In a previous log I have setup a breadboard with a Pro Micro and some diodes and switches to test the firmware. I was interested how the microcontroller (MCU) actually finds out if a switch is pressed and at what speed it does that. Recall that the keys are arranged in a matrix, where switches of each row and column are connected to one another. Each row and column also get assigned a pin on the MCU.

Due to the limited number of connections to the MCU, not all switches can be read at once. Instead, matrix scanning is applied. In the case of QMK, rows are read in a time-multiplexed manner, one at a time. This can be visualized by hooking up the two channels of an oscilloscope to the two rows of my 2x2 test keyboard (green cables).

The image below shows the signal captured by the scope. The upper plot belongs to row 1 and the lower one to row 2. We can observe that the signal is high by default. The pulses, which occur at a fixed rate, indicate that the respective row is being read.

The row pins are outputs of the MCU, since the pulses are present regardless of the switches being pressed or not. Accordingly, the column pins are configured as inputs. They are connected to an MCU-internal pull-up resistor. That means their input signal is high by default, except if the line is pulled to ground. And that only happens if the following two conditions are true:

  1. A row pin has been pulled low and outputs a zero
  2. A switch between this low row signal and the column input has been pressed

A schematic of the 2x2 keyboard should make that clearer. In the below example, switch (1,1) is pressed. When row 1 is scanned (by pulling the line to zero), the inputs read 0 and 1 for the two columns, respectively. For row 2, both inputs are pulled high by the resistor since no switches are pressed. This way, the controller can work out the coordinates of the pressed switches.
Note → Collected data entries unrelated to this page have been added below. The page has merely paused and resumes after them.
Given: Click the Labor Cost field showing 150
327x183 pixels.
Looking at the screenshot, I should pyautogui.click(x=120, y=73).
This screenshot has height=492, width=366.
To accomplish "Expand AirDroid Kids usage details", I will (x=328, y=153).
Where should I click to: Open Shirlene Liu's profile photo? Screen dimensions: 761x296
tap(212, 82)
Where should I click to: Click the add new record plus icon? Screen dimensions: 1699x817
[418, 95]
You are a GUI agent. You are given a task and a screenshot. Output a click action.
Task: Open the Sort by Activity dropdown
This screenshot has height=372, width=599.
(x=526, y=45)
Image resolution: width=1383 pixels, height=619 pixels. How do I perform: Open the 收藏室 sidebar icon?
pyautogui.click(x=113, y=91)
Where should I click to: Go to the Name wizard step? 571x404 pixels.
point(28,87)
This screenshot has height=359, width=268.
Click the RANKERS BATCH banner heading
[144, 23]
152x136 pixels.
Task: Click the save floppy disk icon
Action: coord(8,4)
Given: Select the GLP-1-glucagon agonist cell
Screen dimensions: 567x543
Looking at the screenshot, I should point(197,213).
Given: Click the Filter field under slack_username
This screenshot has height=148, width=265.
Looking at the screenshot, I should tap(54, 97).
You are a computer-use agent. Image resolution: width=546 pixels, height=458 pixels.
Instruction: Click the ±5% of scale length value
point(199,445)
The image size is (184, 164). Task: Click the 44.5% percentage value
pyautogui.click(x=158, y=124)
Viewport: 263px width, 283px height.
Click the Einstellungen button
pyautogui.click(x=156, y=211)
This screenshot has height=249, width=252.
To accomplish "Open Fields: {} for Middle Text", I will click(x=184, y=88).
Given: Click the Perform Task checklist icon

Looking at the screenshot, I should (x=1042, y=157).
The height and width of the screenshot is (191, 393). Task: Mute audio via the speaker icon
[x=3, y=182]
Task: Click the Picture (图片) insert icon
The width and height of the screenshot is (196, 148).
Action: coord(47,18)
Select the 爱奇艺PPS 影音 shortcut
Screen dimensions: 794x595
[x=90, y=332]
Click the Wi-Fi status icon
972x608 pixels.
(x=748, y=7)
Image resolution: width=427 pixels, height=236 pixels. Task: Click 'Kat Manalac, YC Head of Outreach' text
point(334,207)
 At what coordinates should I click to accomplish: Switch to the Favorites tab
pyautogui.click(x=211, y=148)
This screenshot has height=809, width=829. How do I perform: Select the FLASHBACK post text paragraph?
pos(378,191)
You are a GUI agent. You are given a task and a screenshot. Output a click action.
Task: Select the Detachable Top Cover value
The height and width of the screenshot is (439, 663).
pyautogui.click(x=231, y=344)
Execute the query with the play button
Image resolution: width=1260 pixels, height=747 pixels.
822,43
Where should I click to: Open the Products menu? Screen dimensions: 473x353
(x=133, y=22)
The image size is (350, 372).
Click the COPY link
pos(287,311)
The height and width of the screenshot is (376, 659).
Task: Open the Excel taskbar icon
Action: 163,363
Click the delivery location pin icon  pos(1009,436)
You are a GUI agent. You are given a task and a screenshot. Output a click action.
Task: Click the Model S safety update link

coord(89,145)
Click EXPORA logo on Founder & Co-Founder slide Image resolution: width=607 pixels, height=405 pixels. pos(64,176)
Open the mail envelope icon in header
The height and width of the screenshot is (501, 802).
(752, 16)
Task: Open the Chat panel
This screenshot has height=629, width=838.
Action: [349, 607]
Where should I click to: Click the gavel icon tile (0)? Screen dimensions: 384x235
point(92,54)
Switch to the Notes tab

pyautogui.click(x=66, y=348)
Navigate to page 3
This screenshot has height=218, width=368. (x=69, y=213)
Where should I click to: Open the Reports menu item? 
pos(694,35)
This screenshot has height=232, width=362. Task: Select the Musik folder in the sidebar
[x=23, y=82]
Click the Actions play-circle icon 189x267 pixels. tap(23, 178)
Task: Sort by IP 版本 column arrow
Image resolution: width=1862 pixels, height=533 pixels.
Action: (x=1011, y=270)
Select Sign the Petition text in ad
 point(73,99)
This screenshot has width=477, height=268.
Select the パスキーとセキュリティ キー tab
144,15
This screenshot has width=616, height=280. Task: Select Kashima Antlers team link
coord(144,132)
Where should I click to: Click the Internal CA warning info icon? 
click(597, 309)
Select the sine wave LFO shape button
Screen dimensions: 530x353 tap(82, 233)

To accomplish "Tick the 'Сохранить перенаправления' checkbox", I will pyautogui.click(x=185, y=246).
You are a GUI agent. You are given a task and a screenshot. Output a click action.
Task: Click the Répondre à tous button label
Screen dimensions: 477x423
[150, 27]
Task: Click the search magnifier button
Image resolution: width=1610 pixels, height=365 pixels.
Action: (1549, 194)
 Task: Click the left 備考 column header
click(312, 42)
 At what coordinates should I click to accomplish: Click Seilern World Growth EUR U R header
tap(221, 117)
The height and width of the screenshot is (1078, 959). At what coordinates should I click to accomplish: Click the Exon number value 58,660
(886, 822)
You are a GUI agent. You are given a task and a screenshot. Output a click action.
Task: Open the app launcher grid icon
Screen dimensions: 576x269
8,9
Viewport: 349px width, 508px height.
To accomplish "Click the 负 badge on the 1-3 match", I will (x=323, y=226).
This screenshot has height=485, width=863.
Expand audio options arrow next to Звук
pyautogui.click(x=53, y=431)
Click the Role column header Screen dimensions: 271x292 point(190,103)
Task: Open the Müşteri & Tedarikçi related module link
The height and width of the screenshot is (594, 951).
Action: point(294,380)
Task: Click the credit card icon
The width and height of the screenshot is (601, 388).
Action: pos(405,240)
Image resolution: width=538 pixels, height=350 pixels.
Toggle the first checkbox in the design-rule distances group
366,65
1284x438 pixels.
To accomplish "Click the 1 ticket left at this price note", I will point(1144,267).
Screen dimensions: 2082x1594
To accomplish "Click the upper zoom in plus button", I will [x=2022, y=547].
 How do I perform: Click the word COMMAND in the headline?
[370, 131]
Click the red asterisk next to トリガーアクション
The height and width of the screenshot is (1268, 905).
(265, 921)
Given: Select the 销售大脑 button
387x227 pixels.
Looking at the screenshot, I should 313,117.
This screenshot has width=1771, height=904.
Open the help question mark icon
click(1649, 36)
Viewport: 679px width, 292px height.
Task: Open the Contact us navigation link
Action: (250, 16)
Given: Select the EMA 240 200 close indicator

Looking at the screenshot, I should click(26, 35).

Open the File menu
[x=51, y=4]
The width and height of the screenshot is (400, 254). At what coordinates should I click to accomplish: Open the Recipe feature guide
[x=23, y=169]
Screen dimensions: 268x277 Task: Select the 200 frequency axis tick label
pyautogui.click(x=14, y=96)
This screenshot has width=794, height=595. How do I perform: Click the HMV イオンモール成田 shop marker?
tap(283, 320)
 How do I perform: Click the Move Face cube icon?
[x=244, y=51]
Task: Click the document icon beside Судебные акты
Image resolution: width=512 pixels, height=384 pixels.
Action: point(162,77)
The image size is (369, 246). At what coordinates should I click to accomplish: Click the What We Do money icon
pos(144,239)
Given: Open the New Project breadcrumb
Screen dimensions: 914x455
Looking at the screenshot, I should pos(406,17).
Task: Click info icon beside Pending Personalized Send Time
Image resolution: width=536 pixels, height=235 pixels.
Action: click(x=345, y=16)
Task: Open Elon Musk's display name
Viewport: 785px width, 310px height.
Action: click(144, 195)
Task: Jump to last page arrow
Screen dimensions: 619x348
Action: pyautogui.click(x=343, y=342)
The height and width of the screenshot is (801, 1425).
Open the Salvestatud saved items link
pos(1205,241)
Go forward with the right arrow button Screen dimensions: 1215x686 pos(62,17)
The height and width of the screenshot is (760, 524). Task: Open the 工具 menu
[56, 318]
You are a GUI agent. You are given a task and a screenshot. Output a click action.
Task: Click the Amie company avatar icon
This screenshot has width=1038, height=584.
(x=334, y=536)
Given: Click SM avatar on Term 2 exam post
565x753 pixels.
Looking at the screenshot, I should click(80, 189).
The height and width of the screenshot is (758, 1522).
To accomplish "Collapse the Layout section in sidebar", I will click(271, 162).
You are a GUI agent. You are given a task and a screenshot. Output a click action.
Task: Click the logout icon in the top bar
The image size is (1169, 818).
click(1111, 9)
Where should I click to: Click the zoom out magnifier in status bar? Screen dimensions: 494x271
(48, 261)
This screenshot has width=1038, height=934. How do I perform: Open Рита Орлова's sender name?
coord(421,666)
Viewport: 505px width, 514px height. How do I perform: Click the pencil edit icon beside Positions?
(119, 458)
But how fast is this whole procedure? Using the cursors on the oscilloscope, we can determine the time difference between subsequent pulses on a row. You can see that keys are read every 210 us or more than 4000x per second. Pretty fast! So, it's unlikely that keyboard will every miss a keystroke. The overall latency until the input is recognized by your computer is obviously much longer since it needs to be processed by the Pro Micro and the computer hardware first.